GIVEN EXERCISE -
Reproduce the lines from the one with "Increase the 中心 value with the up stepper" up to and including the one with "Action: pos(1651,94)", unchanged.

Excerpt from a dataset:
+++++
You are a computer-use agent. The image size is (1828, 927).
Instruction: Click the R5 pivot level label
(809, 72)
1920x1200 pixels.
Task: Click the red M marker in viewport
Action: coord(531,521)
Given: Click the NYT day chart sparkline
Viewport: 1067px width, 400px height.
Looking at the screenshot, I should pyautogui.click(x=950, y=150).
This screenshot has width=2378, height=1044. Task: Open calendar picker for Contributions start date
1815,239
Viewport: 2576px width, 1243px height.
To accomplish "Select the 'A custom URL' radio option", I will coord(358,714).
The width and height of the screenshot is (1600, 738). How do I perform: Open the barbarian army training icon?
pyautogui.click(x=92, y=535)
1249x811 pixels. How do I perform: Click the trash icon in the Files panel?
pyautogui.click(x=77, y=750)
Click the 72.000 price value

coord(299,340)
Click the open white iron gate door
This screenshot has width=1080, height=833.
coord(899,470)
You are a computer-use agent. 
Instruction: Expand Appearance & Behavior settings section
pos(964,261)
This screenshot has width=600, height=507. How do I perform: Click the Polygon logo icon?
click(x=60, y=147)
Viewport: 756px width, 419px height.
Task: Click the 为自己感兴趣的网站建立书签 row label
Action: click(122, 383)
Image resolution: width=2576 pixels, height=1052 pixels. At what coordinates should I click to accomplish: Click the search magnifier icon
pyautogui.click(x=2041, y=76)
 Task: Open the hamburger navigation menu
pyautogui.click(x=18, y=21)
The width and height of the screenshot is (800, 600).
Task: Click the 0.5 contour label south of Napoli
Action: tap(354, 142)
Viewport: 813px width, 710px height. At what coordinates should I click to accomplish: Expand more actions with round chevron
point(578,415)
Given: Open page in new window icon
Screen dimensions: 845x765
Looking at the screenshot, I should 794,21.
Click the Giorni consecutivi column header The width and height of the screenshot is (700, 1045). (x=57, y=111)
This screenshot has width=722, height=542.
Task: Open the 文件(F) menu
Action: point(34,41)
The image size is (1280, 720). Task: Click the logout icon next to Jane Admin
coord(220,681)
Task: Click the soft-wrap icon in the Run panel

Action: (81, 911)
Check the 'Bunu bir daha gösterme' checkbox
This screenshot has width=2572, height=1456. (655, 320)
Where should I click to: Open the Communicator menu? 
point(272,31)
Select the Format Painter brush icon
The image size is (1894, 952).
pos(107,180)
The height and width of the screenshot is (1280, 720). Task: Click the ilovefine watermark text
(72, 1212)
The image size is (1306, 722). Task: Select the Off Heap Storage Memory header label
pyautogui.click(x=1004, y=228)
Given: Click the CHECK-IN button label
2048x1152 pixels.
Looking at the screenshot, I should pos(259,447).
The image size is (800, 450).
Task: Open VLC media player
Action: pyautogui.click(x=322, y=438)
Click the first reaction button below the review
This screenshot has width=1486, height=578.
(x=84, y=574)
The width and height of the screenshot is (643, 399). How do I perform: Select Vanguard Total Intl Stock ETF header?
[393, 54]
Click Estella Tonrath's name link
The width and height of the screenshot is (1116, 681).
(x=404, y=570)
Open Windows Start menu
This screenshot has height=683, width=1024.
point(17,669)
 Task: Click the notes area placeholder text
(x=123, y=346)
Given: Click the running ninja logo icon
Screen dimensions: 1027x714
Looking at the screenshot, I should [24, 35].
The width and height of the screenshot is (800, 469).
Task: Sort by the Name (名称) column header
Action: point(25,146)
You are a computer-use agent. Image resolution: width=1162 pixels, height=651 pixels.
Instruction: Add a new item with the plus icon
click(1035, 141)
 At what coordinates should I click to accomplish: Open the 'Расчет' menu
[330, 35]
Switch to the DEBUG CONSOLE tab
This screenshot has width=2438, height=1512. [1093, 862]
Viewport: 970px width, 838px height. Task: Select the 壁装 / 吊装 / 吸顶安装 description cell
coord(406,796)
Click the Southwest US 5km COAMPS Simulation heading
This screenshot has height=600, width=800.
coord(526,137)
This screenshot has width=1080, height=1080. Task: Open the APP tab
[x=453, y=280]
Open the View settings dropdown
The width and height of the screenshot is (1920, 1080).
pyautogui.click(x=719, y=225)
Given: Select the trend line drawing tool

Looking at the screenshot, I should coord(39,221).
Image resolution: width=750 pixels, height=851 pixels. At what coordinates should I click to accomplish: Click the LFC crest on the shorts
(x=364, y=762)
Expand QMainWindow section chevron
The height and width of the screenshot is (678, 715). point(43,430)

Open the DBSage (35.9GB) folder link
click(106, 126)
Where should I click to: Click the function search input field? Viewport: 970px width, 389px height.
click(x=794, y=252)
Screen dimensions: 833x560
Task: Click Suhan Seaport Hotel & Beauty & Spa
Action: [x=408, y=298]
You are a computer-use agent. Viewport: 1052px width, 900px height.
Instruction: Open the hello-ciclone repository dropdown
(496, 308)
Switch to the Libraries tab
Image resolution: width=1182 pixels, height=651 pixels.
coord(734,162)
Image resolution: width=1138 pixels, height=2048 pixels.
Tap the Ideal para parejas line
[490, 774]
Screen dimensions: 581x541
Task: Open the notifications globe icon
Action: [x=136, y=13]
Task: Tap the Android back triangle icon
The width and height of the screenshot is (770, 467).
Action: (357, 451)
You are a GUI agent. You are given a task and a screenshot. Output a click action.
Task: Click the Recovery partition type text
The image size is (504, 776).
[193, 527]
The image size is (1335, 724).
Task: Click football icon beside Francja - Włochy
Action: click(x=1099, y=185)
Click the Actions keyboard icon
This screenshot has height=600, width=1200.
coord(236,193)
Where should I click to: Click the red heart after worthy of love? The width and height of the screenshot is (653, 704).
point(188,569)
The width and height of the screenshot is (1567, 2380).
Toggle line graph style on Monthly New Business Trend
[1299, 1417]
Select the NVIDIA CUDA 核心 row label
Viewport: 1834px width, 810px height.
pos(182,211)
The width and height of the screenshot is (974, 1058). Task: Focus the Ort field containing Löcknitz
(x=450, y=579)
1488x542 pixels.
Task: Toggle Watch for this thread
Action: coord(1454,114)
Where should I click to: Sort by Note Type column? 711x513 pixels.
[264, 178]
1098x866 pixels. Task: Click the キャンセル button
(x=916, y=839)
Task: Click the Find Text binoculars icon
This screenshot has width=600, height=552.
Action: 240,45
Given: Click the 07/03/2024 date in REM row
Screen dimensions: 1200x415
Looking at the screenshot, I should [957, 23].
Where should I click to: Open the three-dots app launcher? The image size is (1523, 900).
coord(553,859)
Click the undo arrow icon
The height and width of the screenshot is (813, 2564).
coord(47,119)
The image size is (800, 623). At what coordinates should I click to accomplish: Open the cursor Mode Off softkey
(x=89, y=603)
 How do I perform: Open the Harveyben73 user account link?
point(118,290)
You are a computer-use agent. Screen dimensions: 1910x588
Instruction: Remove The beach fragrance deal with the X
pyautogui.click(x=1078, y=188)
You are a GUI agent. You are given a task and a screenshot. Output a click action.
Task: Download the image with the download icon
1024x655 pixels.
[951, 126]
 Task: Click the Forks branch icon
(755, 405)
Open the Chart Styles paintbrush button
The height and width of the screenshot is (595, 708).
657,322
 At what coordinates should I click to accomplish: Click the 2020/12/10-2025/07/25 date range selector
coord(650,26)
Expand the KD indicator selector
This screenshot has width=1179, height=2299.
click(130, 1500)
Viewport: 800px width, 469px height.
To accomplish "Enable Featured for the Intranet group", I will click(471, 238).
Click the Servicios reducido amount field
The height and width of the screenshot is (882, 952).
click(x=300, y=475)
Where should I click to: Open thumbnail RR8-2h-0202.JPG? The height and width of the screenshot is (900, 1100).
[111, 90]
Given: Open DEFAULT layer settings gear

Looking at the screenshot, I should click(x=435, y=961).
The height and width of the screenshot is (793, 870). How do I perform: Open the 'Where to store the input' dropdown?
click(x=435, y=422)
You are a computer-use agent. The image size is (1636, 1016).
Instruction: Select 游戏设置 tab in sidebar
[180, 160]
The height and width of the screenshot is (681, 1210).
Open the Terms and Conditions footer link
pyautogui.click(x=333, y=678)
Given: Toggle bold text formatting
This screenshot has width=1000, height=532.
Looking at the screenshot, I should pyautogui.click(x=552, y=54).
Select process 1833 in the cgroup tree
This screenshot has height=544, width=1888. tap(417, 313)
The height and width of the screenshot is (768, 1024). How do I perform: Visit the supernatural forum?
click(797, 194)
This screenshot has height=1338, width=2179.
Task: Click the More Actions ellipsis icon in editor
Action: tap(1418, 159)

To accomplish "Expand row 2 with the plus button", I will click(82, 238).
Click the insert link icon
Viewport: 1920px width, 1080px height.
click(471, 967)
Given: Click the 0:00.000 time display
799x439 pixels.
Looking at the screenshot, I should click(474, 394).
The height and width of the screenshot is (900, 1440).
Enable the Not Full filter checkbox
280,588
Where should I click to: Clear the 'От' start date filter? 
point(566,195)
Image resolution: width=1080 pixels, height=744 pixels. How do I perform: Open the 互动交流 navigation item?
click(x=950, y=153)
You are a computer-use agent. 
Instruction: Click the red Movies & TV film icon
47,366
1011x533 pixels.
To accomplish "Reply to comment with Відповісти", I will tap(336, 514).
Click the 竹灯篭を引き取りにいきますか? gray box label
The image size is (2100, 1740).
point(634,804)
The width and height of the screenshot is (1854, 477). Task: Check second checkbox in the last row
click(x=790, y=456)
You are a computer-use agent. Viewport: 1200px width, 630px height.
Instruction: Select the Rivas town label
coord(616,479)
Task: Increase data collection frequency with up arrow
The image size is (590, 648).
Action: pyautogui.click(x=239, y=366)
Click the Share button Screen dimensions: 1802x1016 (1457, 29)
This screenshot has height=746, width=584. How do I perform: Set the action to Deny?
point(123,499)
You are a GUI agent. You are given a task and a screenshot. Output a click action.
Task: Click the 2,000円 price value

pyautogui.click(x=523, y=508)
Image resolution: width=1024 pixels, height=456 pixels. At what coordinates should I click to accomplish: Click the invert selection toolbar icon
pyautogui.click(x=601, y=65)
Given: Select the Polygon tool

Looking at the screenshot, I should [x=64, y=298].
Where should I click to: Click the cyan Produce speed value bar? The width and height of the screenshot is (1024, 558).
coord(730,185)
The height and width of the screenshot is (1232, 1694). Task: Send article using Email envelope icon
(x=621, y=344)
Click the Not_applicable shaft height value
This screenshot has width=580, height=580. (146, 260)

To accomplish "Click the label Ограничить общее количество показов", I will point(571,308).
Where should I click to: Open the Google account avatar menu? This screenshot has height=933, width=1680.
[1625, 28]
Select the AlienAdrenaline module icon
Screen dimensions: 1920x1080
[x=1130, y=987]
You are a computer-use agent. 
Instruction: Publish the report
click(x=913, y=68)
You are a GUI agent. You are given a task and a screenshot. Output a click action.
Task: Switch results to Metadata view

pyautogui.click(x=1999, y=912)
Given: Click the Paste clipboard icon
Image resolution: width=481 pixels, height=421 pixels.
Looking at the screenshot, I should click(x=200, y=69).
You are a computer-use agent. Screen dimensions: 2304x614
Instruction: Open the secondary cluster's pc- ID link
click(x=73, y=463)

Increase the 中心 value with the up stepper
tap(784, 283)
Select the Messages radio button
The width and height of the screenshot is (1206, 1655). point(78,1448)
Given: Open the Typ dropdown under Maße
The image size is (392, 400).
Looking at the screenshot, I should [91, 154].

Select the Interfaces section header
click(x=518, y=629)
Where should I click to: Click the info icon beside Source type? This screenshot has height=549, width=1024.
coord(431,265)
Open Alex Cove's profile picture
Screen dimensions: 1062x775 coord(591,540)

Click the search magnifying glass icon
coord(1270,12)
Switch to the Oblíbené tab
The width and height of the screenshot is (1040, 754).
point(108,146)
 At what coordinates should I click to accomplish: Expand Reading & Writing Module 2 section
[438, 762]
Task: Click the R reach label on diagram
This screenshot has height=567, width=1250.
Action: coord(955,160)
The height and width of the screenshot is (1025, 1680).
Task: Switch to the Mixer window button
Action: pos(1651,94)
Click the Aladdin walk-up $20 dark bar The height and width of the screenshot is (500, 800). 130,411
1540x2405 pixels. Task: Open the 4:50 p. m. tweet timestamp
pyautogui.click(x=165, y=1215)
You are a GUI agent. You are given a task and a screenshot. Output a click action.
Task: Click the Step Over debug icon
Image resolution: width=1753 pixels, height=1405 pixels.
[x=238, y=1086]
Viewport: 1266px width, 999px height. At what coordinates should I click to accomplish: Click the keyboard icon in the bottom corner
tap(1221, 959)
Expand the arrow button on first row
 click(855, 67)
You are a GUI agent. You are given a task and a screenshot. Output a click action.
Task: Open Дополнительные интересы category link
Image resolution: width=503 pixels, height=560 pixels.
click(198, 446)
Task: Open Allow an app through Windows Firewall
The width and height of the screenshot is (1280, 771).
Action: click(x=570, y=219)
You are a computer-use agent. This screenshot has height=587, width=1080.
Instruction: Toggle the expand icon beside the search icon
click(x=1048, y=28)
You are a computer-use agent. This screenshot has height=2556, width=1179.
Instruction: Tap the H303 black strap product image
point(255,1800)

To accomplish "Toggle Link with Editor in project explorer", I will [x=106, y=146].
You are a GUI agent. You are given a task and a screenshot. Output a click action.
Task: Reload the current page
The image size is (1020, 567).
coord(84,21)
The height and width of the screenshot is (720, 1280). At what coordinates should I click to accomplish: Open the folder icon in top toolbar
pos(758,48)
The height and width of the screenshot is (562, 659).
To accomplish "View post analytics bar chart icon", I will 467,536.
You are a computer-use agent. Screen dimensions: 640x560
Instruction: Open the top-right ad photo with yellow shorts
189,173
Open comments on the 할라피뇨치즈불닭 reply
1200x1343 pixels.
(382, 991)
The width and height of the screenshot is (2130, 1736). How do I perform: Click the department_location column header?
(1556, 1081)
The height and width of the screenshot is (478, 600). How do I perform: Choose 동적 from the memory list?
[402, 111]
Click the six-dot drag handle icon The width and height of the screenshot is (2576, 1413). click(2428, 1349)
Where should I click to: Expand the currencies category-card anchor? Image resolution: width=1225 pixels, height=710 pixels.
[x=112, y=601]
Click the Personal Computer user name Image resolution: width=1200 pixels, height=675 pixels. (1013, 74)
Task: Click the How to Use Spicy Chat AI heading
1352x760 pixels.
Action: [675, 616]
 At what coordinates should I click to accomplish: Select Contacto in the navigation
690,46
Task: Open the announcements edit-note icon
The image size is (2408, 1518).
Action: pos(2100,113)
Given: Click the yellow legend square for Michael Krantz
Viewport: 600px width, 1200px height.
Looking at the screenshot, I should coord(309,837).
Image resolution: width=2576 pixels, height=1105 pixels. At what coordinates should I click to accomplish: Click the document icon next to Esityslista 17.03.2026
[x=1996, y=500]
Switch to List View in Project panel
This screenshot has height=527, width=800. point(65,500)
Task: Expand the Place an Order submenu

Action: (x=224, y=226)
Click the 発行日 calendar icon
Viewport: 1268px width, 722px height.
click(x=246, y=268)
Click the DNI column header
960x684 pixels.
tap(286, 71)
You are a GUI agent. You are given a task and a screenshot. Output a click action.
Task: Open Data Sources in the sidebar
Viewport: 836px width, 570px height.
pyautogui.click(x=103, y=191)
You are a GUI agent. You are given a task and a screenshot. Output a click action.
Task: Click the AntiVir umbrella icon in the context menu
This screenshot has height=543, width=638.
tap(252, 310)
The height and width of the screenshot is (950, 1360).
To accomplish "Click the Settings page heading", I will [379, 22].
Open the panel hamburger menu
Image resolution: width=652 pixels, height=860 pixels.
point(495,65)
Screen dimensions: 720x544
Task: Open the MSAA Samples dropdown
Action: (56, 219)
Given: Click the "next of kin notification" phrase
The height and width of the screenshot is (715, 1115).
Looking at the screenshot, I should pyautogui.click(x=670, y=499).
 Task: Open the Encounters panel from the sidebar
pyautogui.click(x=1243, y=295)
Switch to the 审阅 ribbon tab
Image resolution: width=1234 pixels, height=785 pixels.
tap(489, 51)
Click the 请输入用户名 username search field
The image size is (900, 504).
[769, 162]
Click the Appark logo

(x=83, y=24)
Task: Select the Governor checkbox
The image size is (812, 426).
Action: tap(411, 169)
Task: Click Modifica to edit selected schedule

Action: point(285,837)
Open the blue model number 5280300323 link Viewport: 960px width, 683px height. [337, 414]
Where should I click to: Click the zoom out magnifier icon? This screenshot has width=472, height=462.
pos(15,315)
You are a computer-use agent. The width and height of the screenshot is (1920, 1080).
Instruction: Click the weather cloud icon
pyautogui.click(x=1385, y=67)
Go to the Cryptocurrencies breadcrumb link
+++++
WRITTEN RESPONSE -
Increase the 中心 value with the up stepper
tap(784, 283)
Select the Messages radio button
The width and height of the screenshot is (1206, 1655). point(78,1448)
Given: Open the Typ dropdown under Maße
The image size is (392, 400).
Looking at the screenshot, I should [91, 154].

Select the Interfaces section header
click(x=518, y=629)
Where should I click to: Click the info icon beside Source type? This screenshot has height=549, width=1024.
coord(431,265)
Open Alex Cove's profile picture
Screen dimensions: 1062x775 coord(591,540)

Click the search magnifying glass icon
coord(1270,12)
Switch to the Oblíbené tab
The width and height of the screenshot is (1040, 754).
point(108,146)
 At what coordinates should I click to accomplish: Expand Reading & Writing Module 2 section
[438, 762]
Task: Click the R reach label on diagram
This screenshot has height=567, width=1250.
Action: coord(955,160)
The height and width of the screenshot is (1025, 1680).
Task: Switch to the Mixer window button
Action: pos(1651,94)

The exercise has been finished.